Copied Jeffrey Gibson, Watchtower, 2018, polyester satin, printed chiffon, polyester organza, canvas, tin jingles, nylon fringe, assorted glass, plastic, and stone beads, acrylic mirrors, sheet acrylic, nylon thread, artificial sinew, tipi poles, 251 × 75 × 13 in. (637.5 × 190.5 × 33.0 cm), Smithsonian American Art Museum, Museum purchase through the Luisita L. and Franz H. Denghausen Endowment, 2020.5.1, © 2019, Jeffrey Gibson

Artwork Details

Title
Watchtower
Date
2018
Dimensions
251 × 75 × 13 in. (637.5 × 190.5 × 33.0 cm)
Copyright
© 2019, Jeffrey Gibson
Credit Line
Museum purchase through the Luisita L. and Franz H. Denghausen Endowment
Mediums Description
polyester satin, printed chiffon, polyester organza, canvas, tin jingles, nylon fringe, assorted glass, plastic, and stone beads, acrylic mirrors, sheet acrylic, nylon thread, artificial sinew, tipi poles
Classifications
Keywords
  • Dress — ceremonial
Object Number
2020.5.1

Artwork Description

With colorful, oversized tunics Jeffrey Gibson asks, "Can a garment be a statement?

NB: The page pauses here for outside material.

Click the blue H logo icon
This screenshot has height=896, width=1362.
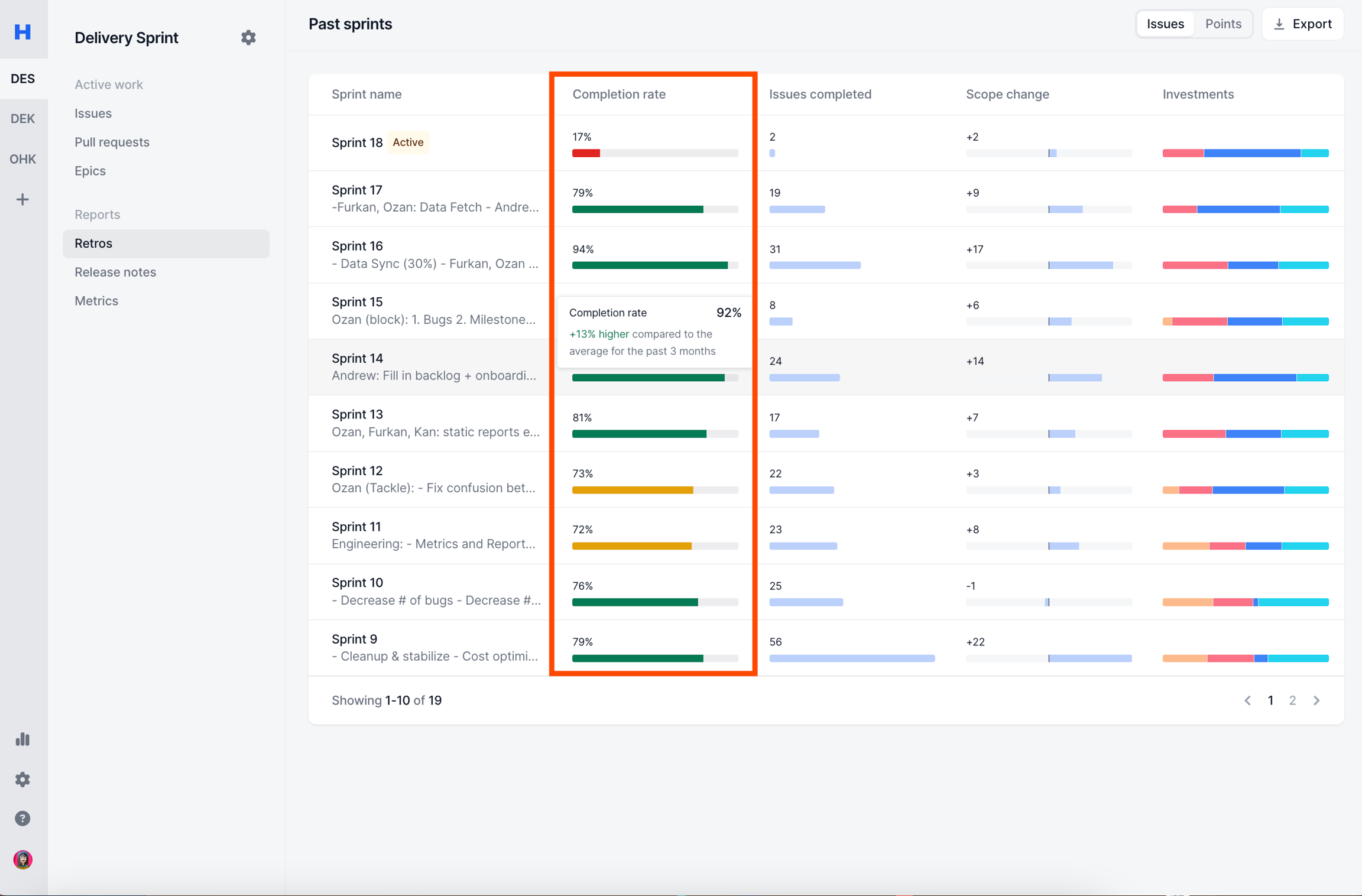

Can a garment be a sculpture? Can a garment be political?"

The works are adorned with sequins, jingles, protest images, and song lyrics, as well as intricate beadwork characteristic of Choctaw tribal traditions and a rainbow color scheme common to contemporary powwow regalia.  For Gibson, each element represents a building block of identity--a public marker of how others see us and how we come to know ourselves.

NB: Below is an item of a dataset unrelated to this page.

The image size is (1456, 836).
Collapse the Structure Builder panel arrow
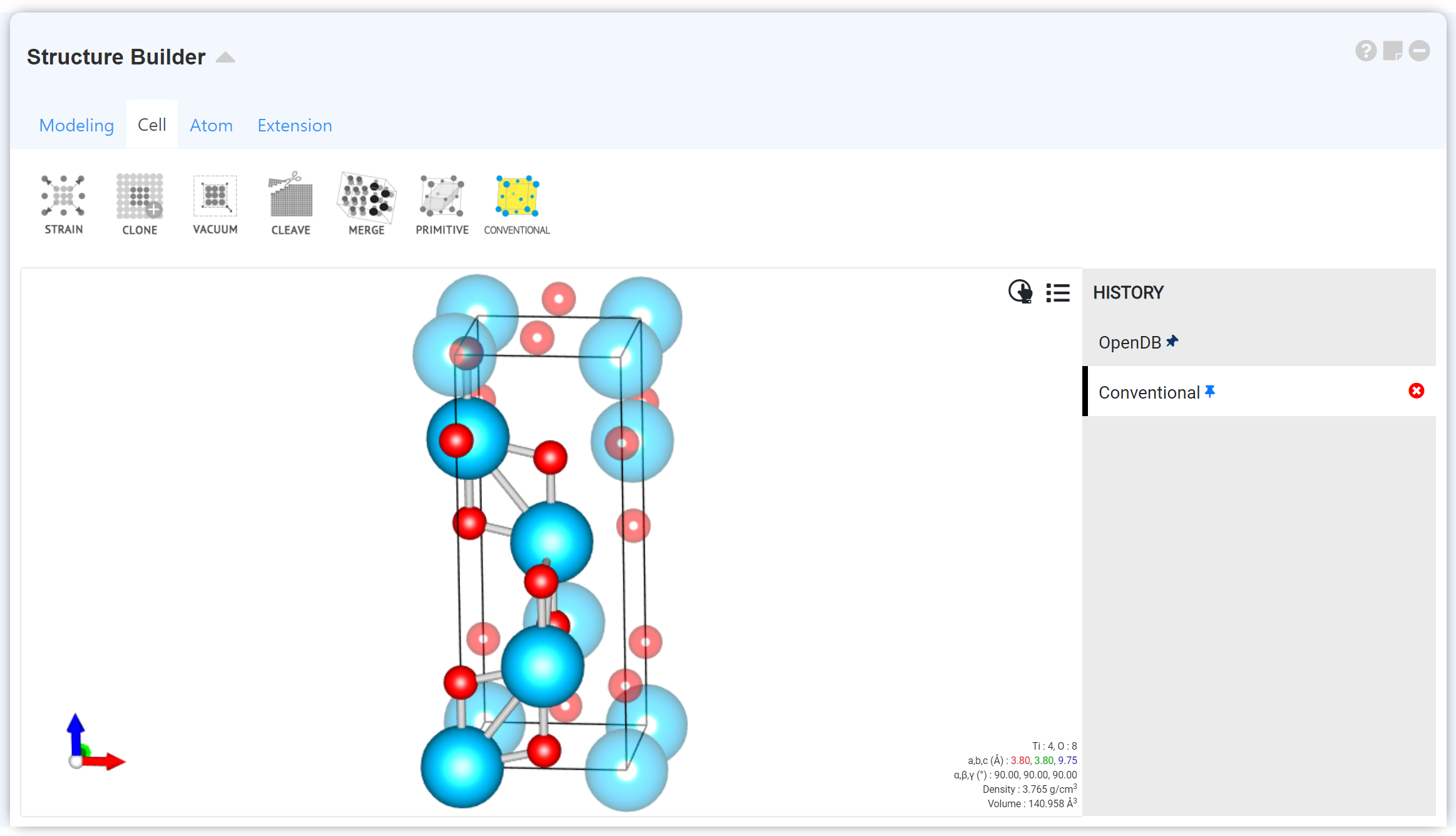click(x=225, y=58)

Gibson is a citizen of the Mississippi band of Choctaw Indians and of Cherokee descent.  But apart from attending community gatherings and powwows, he wasn't raised within a Native community.  As such, he would ask himself, "'Am I a participant?' 'Am I an observer?' 'Where do I stand in there?'"  He describes feeling like an outsider, as he and his family traveled around the world with his civil engineer father, moving from Colorado to Germany to New Jersey, Korea, and Maryland.  He has said that "this kind of movement through different forms of identity has made me grow and see the world in a very broad way."

Gibson's garments were inspired by the shirts worn by Lakota people as part of the Ghost Dance spiritual movement in the nineteenth century.  For those who practiced it, the dance was intended to summon ancestral spirits, return to traditional ways of life, and repel colonizers from Native land.  Gibson was drawn to the notion of garments that could transform and bestow power on the wearer.  As a young gay man, this image helped him connect to communities and ideas greater than himself, and to construct a larger-than-life vision of identity based on the histories and experiences that shaped him.